第6巻【近世・近代・現代編】- 第3章:産業・観光
川島開拓の思い出(川島・森田与資)
現在明星食品株式会社が建築されて居る土地は川島地区の山林地帯であった。昭和二十三年(1948)三月末私用にて小川町に行き帰りの電車を待つべくホームに立って居た。すると、いきなり後より「君大変なことが起きましたよ」との声驚いて振り返ればそれは平沢の村田康利さんであった。当時村田さんは地主層より選出された農地委員の一人であった。君々の部落の山林全部が三月一日付けを以て、農林大臣が開墾予定地として指定してしまいましたと言う。私も一瞬驚いたが、「はあ」そうですかと返すしか言葉はなかった。川島地区の山林とは、新田前、清水、市海道天沼、岩鼻長山、屋田、赤坂下の約二十五町歩であった。
『嵐山町報道』202号 1970年(昭和45)3月
当時政府としては食糧増産と海外から引揚者の入植を目的として各地を選んだのであった。

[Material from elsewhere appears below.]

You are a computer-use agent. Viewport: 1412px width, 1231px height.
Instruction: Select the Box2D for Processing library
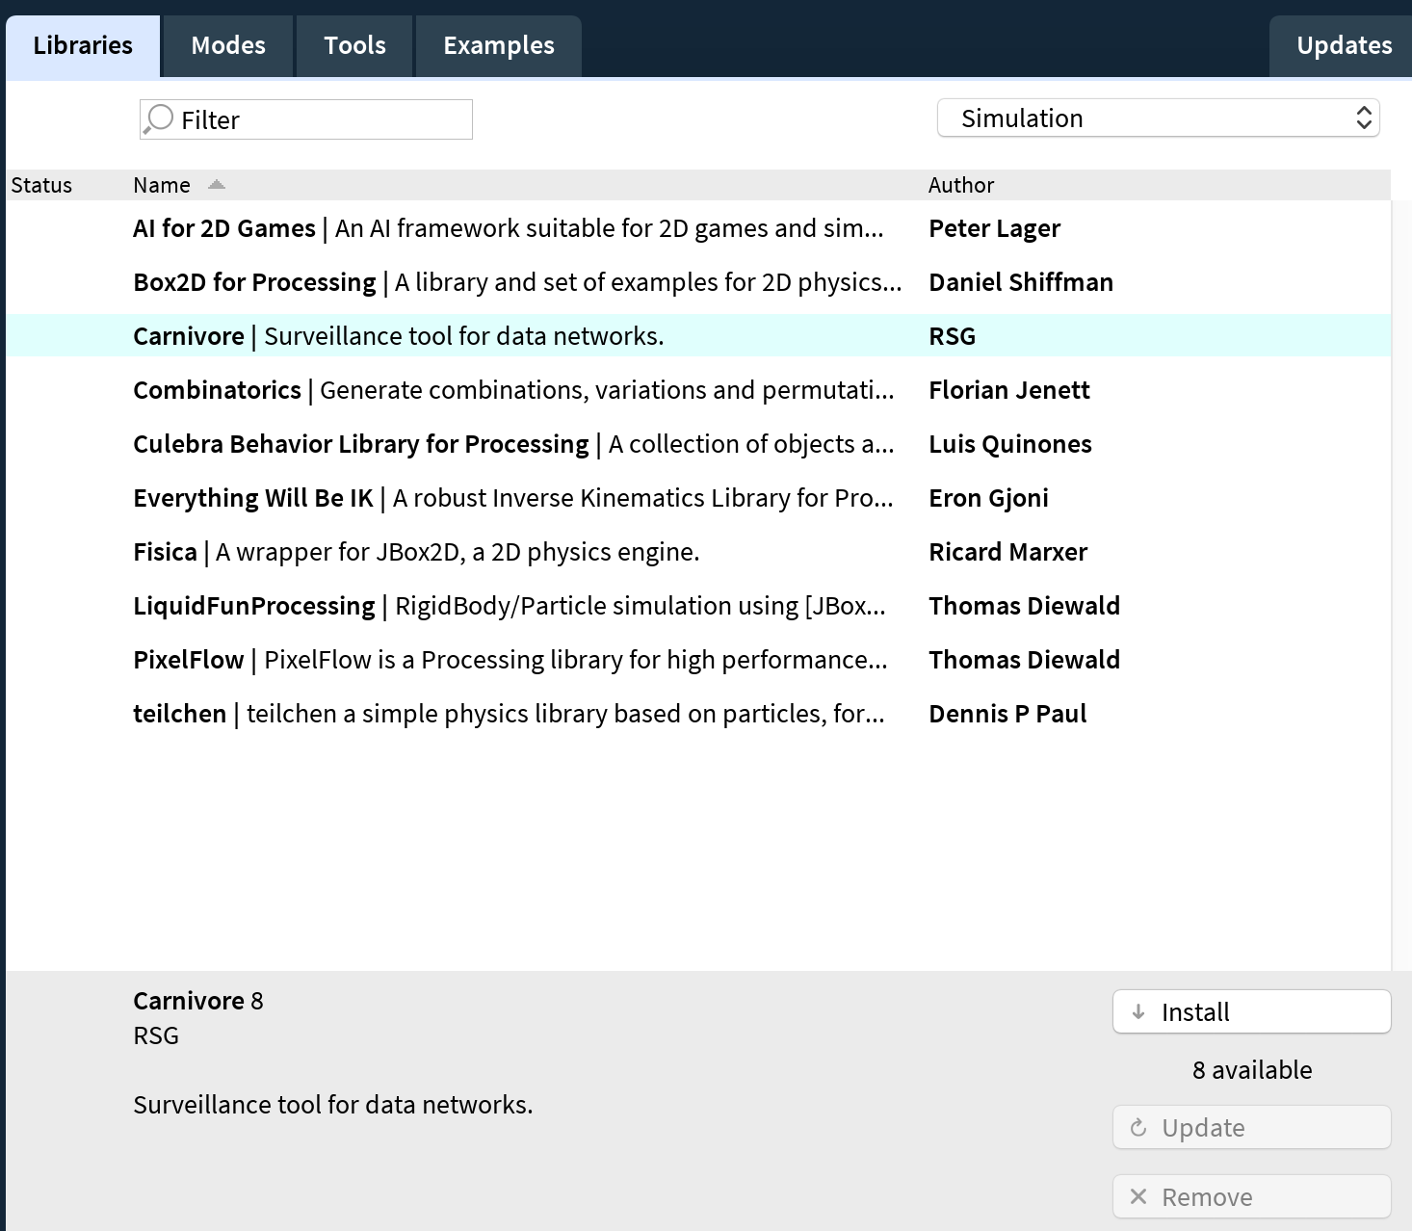pyautogui.click(x=254, y=282)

特の高崎村長さんも、これは大変な事になった。(私)君これは大字川島の問題ではない、菅谷村の大事件、入植者に来られると村政がやりにくく最小限度に止めなければならないと言う、それにはどうしたらよい良いかと私は問うた。君こうなったらいたし方が無い、調査に来た役人に出来るだけ御馳走することさ、それにはそれなりの道が有るものさと大笑し、何時の時代でも変りはないとのこと。そして忘れもしない八月十三日真夏の太陽が容赦なく照りつける中を、県の開拓課より調査団が乗り込んできたのであった。
村長自ら案内役として、陣頭に立ち最初の日は、新田前、清水地区を一廻りして河野社掌の経営する浴場付料亭に連れ込み(今の嵐山荘の所)舞台付き大広間にて呑めや唄への大騒ぎ、第一番に入浴して猿又一つで出て来た村長さんの姿が今でもちらついて思い浮ばれるのである。それから幾日か経った日曜日こんどは鮎猟鎌形八幡橋下にて、網打ち、とった魚を調理して、又一騒ぎ、かくして一週間の日程は過ぎた。
その間村長さんは調査団の宿泊して居る小島屋に調査団と一杯呑んで入植されては困るからと、膝談判、自分も度々同席したことがあった。調査員も村長の気持が分ったのか他の地区には殆んど足を入れなかった。
かくして調査は一応終り年の瀬も押し迫った十二月二十八日(現今なら御用納め)県の開拓課に開拓審議会が開かれ、川島地区の問題も提案されるから傍聴に来るようにとのこと。村長さん都合悪く君行ってくれないかとのことにて初代農地委員会長でもあった長島さん今の農協組合長と出席した。御承知の通り当時県庁は焼失して各課とも散在して居た。今思へばお寺のような事務所に行き其の旨を告げると審議会は新田道に面した県南水道事務所とのこと探し当て入場した当時国道の両側には家は何軒もなかった。やがてぞくぞくと委員が入場して来た。聞く所によると県議さんも多数居り二十二名の委員とのことであった。やがて開会が告げられ第一番に我が地区の議題が提案され調査資料の朗読が有り終って調査員としての意見が付け加えられた。
川島地区は帯状にして狭過ぎ入植の余地はない増反で行くのが尤も理想であると述べた一同賛成報告終って僅か十分足らず偉い人の会議はこうゆうものかと思った。それもその筈恐らく川島地区の様子を知った委員は一人として居なかったと思った調査員の一人が長島さんと私の所にて肩を叩いて御苦労様とオーバーをかけてくれたことを記憶して居る。冬の日足は早く薄暗くなったバスに揺られて志木駅に着き東上線の人になって帰宅した全地域が指定を受けながら二地区に止まり然も増反として村人に与えられたことは当時村長高崎さんのお力であると感謝するものであり生涯忘るることの出来ない。
現在面目を一新して工場事業所等建立されて居るが時代の要請であり開けつつあることも嵐山町の誇とする所であろう。